Charles Terront. Gravure publiée par le Véloce-Sport le 2 mars 1893. Gallica / Bibliothèque nationale de France.

Le match est fixé au 24 février 1893 sur la toute nouvelle piste du vélodrome d’Hiver qui vient d’être installée dans l’enceinte du Palais des Machines. Partout dans Paris, des affiches annoncent l’imminence du duel. Il vaut dire que l’évènement passionne le public. C’est particulièrement le cas en Bretagne où les deux hommes ont des attaches. Le premier, Jean-Marie Corre, est né à Trémel dans les Côtes-du-Nord. Le second, Charles Terront, a effectué son service militaire au 71e régiment d’infanterie de Saint-Brieuc avant d’écrire l’une des plus belles lignes de son palmarès en remportant – facilement – la première édition de Paris-Brest-Paris disputée en 18913.

Le départ du duel est donné à 22 heures précises, devant près 4 000 courageux venus braver la nuit et le froid. Les deux hommes s’attaquent dès les premiers tours mais ne parviennent pas à se lâcher. Qu’à cela ne tienne, ils savent pertinemment que le match se gagnera à l’usure. Dans ces conditions, il est hors de question de descendre de vélo et de laisser le champ libre à son adversaire. Un petit creux ? Leurs entraîneurs leur tendent des cuisses de poulet qu’ils dévorent « tout en pédalant »4. Envie de se rafraîchir ? Leurs entraineurs leur fournissent une éponge mouillée et une serviette afin de faire leur toilette, le tout en roulant, bien entendu, comme pour « démontrer qu’on peut, à bicyclette, vaquer à ses occupation »5. Charles Terront s’autorise même quelques mots d’humour lorsqu’il aperçoit, après douze heures d’épreuve, le journaliste Pierre Giffard sur le bord de la piste.

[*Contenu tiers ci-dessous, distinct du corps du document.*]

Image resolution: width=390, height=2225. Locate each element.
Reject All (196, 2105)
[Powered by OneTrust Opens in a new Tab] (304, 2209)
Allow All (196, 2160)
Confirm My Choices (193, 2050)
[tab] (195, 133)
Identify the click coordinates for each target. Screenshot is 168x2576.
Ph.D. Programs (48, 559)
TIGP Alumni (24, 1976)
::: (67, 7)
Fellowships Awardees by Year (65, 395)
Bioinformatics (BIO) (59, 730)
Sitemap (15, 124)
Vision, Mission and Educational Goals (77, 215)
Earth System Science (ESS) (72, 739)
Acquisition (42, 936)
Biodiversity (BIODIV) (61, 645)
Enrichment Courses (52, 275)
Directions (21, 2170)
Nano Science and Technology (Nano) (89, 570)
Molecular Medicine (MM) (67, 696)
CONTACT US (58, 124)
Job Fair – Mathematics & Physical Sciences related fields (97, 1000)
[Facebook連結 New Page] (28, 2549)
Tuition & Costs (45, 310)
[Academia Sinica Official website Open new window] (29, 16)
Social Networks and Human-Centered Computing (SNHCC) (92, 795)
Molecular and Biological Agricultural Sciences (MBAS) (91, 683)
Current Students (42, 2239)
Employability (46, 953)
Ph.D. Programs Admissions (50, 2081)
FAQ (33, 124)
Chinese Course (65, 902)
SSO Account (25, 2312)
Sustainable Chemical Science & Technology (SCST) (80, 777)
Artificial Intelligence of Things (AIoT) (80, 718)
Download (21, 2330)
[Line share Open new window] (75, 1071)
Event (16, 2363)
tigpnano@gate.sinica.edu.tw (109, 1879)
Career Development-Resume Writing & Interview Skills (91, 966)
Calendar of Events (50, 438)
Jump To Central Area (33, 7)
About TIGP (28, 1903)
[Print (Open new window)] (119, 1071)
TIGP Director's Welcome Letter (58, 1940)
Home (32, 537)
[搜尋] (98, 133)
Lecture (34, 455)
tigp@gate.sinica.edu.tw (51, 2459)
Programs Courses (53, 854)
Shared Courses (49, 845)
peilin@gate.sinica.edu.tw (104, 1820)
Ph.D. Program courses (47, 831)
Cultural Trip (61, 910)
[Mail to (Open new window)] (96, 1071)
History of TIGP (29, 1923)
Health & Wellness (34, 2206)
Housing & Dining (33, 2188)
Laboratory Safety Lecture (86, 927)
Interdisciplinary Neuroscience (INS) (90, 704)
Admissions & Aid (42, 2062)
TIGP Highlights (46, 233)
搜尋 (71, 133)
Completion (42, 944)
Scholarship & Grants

Arborant un large sourire, il lui demande s’il a eu le temps de lire l’autobiographie qu’il vient tout juste de publier6.

Il y a pourtant des urgences qui ne sauraient attendre. A 11 heures, Jean-Marie Corre est contraint de s’arrêter afin de satisfaire un besoin naturel. Charles Terront, qui attendait impatiemment ce moment, en profite pour accélérer et prendre deux tours à son adversaire. Qu’importe, le Breton est persuadé qu’il sera en mesure de rattraper son retard lorsque le Parisien s’arrêtera à son tour. Mais l’expérimenté champion ne s’arrête pas… Rusé, ce dernier a glissé, sous son cuissard, une chambre à air qui lui permet d’évacuer son urine dans un récipient sans avoir besoin de descendre de sa bicyclette7. Seule une crevaison vient enrayer sa dynamique après « 25 heures 5 minutes et 3 secondes » sans avoir mis le pied à terre8. Et encore, la mésaventure ne lui coûte qu’une poignée de secondes… Les deux coureurs ne s’arrêteront que 17 minutes pour se « faire masser » après 30 heures de course 9.

La journée du dimanche voit de nouveau affluer le public. Pas moins de 25 000 personnes envahissent le Palais des Machines dont une flopée de personnalités parmi lesquelles on retrouve le maréchal Mac Mahon10. Le Dépêche de Brest insiste sur cette effervescence en précisant que « dans les rues voisines il y avait autant de monde qu’il y en a à Longchamp pour le grand prix » et qu’il fallut même interrompre la circulation sur le Champ-de-Mars11. Au milieu de l’après-midi, Charles Terront franchit enfin les 1 000 km en 41 heures et 58 minutes, réalisant une moyenne de 24 km/h ! Jean-Marie Corre termine avec 8 kilomètres de retard.

Jean-Marie Corre. Gravure publiée par le Véloce-Sport le 2 mars 1893. Gallica / Bibliothèque nationale de France.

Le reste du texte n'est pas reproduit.